Cluster Shutdown and Restart
This document describes the process of gracefully shutting down your cluster and how to restart it. You might need to temporarily shut down your cluster for maintenance reasons.
Warning
Shutting down a cluster is very dangerous. You must fully understand the operation and its consequences. Please make an etcd backup before you proceed. Usually, it is recommended to maintain your nodes one by one instead of restarting the whole cluster.
Prerequisites
- Take an etcd backup prior to shutting down a cluster.

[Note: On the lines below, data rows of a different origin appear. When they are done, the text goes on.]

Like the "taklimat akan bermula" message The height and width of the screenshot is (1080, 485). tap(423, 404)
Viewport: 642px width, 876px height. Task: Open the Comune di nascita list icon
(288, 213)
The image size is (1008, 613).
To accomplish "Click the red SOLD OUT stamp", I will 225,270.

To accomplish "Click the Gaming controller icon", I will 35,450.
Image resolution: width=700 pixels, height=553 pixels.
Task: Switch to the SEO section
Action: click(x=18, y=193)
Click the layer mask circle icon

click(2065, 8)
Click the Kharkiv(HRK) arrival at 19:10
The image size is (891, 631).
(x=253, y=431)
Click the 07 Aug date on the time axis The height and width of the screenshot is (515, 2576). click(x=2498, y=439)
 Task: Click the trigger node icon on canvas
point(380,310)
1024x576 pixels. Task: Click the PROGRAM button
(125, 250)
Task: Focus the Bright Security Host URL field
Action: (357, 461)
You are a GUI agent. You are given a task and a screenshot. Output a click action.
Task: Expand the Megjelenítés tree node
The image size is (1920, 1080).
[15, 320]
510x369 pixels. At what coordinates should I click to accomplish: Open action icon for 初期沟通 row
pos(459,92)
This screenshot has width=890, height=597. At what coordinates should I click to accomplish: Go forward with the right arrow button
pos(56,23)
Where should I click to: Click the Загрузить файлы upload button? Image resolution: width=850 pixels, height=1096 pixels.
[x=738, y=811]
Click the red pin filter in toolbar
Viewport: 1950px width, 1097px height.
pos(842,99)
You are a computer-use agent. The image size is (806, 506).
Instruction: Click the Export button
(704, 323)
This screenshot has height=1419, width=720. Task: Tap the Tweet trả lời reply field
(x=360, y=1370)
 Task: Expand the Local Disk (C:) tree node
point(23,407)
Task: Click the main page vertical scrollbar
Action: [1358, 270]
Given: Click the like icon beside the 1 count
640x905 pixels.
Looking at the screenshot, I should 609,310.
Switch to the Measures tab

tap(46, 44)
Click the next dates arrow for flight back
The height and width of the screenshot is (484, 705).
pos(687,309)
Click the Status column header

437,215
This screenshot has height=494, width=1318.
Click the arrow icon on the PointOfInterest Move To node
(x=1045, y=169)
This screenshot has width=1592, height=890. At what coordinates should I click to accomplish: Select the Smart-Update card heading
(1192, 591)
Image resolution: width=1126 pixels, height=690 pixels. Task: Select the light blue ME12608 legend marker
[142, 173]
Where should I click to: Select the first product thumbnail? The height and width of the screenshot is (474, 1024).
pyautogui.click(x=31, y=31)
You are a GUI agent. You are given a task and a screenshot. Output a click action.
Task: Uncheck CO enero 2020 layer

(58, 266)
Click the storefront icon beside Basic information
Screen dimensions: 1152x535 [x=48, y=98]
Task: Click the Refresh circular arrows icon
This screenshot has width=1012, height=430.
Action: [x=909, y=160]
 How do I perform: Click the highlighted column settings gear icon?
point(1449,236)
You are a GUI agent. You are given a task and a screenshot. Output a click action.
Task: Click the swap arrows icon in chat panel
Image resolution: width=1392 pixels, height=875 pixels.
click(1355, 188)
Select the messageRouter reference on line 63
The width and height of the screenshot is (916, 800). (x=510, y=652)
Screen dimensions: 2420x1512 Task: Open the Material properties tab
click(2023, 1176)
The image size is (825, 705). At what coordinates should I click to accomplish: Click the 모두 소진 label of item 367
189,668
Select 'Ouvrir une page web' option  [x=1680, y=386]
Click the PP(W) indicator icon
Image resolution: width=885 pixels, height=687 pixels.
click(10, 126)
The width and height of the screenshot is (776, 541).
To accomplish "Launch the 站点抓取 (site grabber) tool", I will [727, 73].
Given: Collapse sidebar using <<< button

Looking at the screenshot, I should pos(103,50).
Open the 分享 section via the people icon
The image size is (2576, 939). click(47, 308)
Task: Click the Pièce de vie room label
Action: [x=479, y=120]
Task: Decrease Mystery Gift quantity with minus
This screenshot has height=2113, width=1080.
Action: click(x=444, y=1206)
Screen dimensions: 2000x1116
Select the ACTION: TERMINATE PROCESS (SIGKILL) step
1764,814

- SSH passwordless login is set up between hosts.
Shutting Down Cluster
Tip
- You must back up your etcd data before you shut down the cluster as your cluster can be restored if you encounter any issues when restarting the cluster.
- Using the method in this tutorial can shut down a cluster gracefully, while the possibility of data corruption still exists.
Step 1: Get Node List
nodes=$(kubectl get nodes -o name)
Step 2: Shut Down All Nodes
for node in ${nodes[@]}
do
echo "==== Shut down $node ===="
ssh $node sudo shutdown -h 1
done
Then you can shut down other cluster dependencies, such as external storage.
Restart Cluster Gracefully
You can restart a cluster gracefully after shutting down the cluster gracefully.
Prerequisites
You have shut down your cluster gracefully.
Tip
Usually, a cluster can be used after restarting, but the cluster may be unavailable due to unexpected conditions. For example:
- Etcd data corruption during the shutdown.
- Node failures.
- Unexpected network errors.
Step 1: Check All Cluster Dependencies’ Status
Ensure all cluster dependencies are ready, such as external storage.
Step 2: Power on Cluster Machines
Wait for the cluster to be up and running, which may take about 10 minutes.
Step 3: Check All Master Nodes’ Status
Check the status of core components, such as etcd services, and make sure everything is ready.
kubectl get nodes -l node-role.kubernetes.io/master
Step 4: Check All Worker Nodes’ Status
kubectl get nodes -l node-role.kubernetes.io/worker
If your cluster fails to restart, please try to restore the etcd cluster.